El Ayuntamiento lamenta la "masificación" y que la propia fiesta se haya vuelto "excluyente" y estudia un cambio de modelo festivo
El dilema del municipio de Lekeitio para que la isla de Garraitz no se convierta en un nuevo Gaztelugatxe
BilbaoCon la masificación de algunos festejos populares ocurre como con la turistificación, es decir, que se pasa de recibir con los brazos abiertos a los visitantes a empezar a mirarles con recelo. Dice el refrán que ‘lo poco gusta y lo mucho cansa’, tal vez, por eso, en Lekeitio algunos residentes optan, desde hace un tiempo, por festejar desde la lejanía su amado y conocidísimo ‘Antzar Eguna’ o ‘Día del Ganso’, una tradición con más de 300 años de antigüedad y que tiñe de azul mahón el puerto de Lekeitio cada 5 de septiembre dentro de sus San Antolines.
Este año, un joven bilbaíno de 20 años falleció en el recinto festivo tras entrar en parada cardiorrespiratoria mientras presenciaba el 'Antzar Eguna', que acabó siendo suspendido.
La ausencia de los vecinos, que ponen tierra de por medio, apenas se deja notar en las calles de esta localidad costera atestadas de personas dispuestas a pasárselo bien durante esta fiesta, pero el ayuntamiento vizcaíno no ha pasado por alto la ‘espantada’ de “muchos vecinos” que “optan por marcharse del pueblo ese día”, ante una masificación que “genera situaciones de peligro en el municipio” y que impiden a “los niños y las personas mayores disfrutar del ‘Antzar Eguna’ como lo hacían antes”.
Bares cerrados y una reflexión en el aire
Bueno, pero los bares harán su particular ‘agosto’, aunque sea recién estrenado el mes de septiembre, pensarán algunos buscando el lado bueno ante el aluvión de visitantes dispuestos a entregarse a la fiesta. Pues sí, pero lo cierto es que en Lekeitio, según ha constatado el consistorio, “cada vez más bares permanecen cerrados”, en ‘Antzar Eguna’.
La deriva de la celebración se ha tornado en un “problema” que en Lekeitio han visto como se iba larvando con el paso de los años. Casi al mismo ritmo que aumentaba la popularidad de su fiesta lo hacía la inquietud por la avalancha de personas que llega al municipio en un solo día. Así, este año en previsión de que la situación se desbordara al coincidir ‘Antzar Eguna’ en sábado, el Ayuntamiento “solicitó a Bizkaibus que redujera la frecuencia de los autobuses de llegada, que habitualmente circulan cada 15 minutos, pero lamentablemente, nuestra petición no fue atendida”.

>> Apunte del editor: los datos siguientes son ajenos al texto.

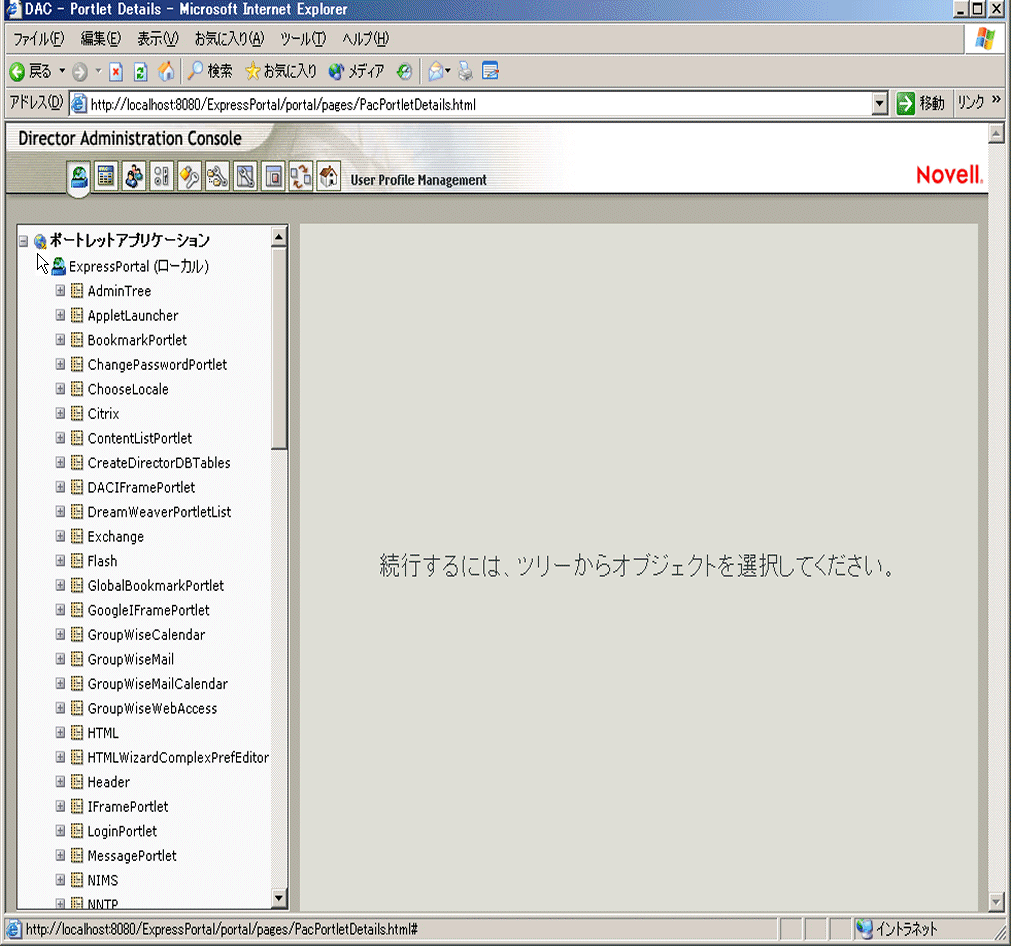Expand the Citrix portlet node

point(60,413)
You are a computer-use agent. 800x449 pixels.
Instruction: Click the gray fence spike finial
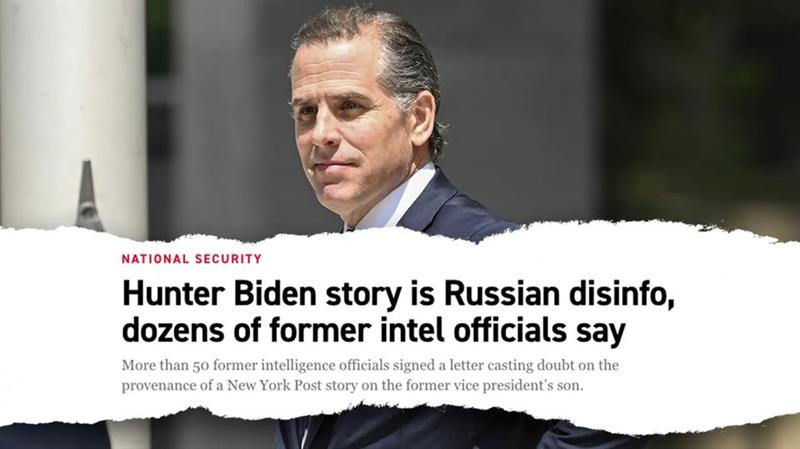pos(88,196)
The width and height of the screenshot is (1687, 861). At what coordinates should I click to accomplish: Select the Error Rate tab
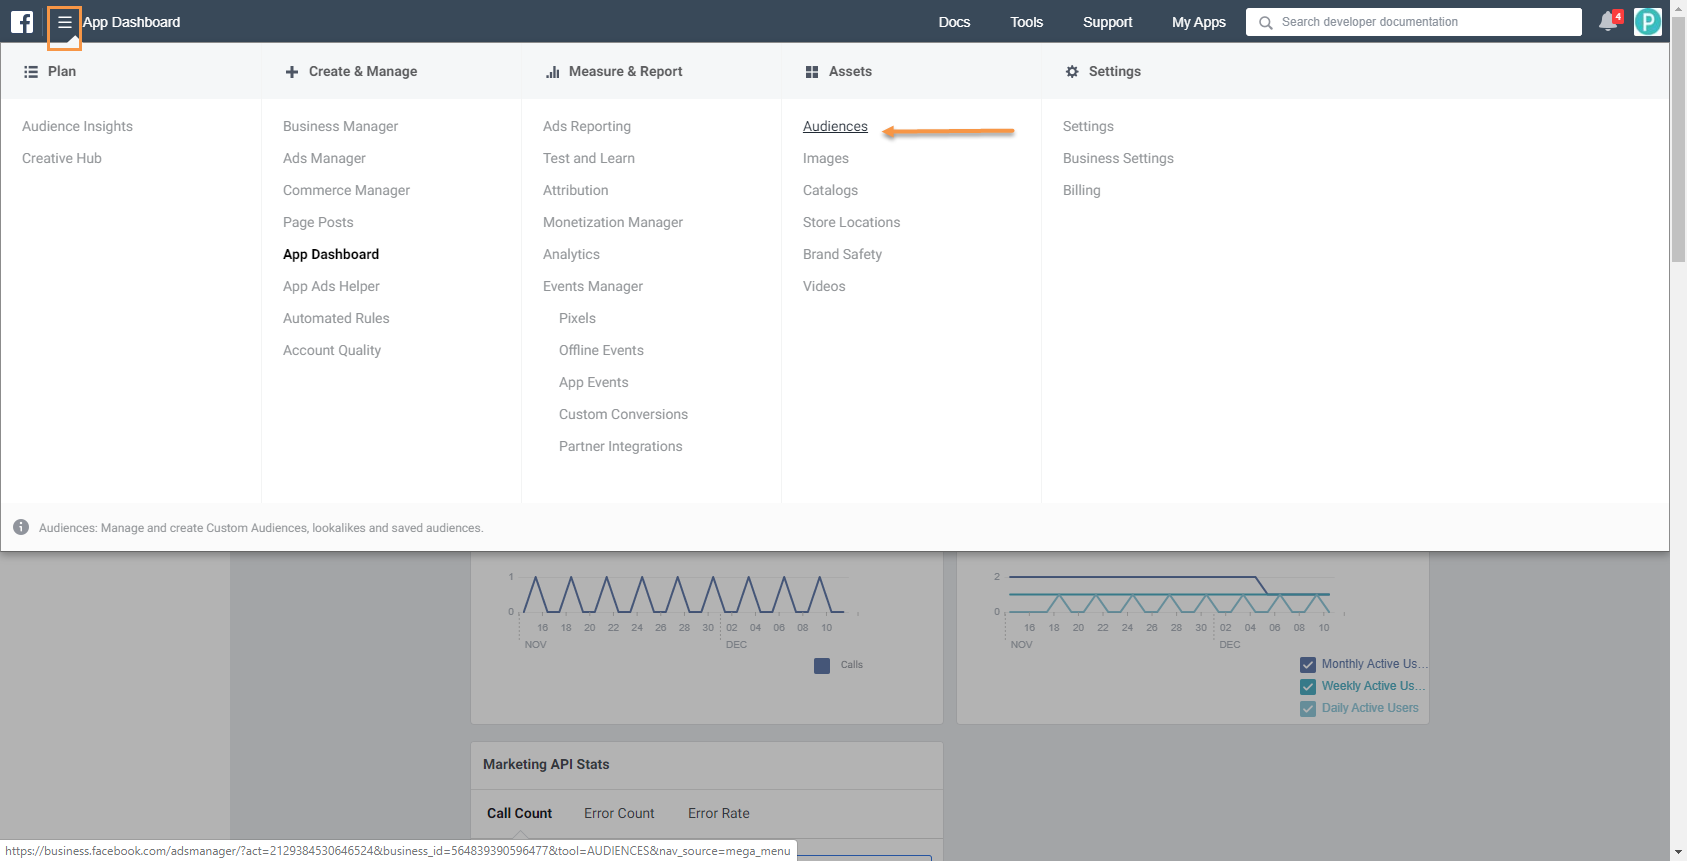pyautogui.click(x=718, y=813)
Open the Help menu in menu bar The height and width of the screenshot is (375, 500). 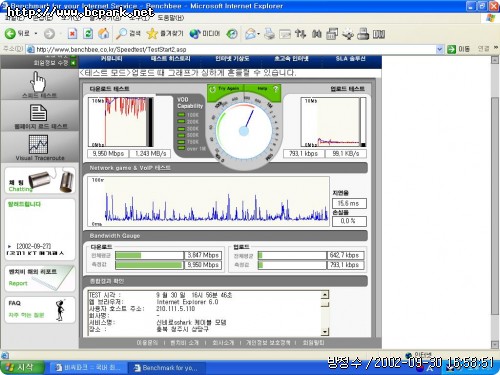click(170, 18)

Aun con la resaca de la fiesta, los responsables municipales han puesto este año sobre la mesa este asunto. “Debemos plantearnos qué tipo de modelo se está gestando y a quién va dirigido realmente ‘Antzar Eguna’”. Así, en un comunicado han manifestado que “estamos normalizando una situación en la que el municipio se ve totalmente alterado durante una jornada y la propia fiesta se vuelve excluyente” y proponen de cara al próximo año, “abordar esta situación desde una perspectiva integral, priorizando la seguridad del municipio y salvaguardando la integridad tanto de la fiesta como de los vecinos”.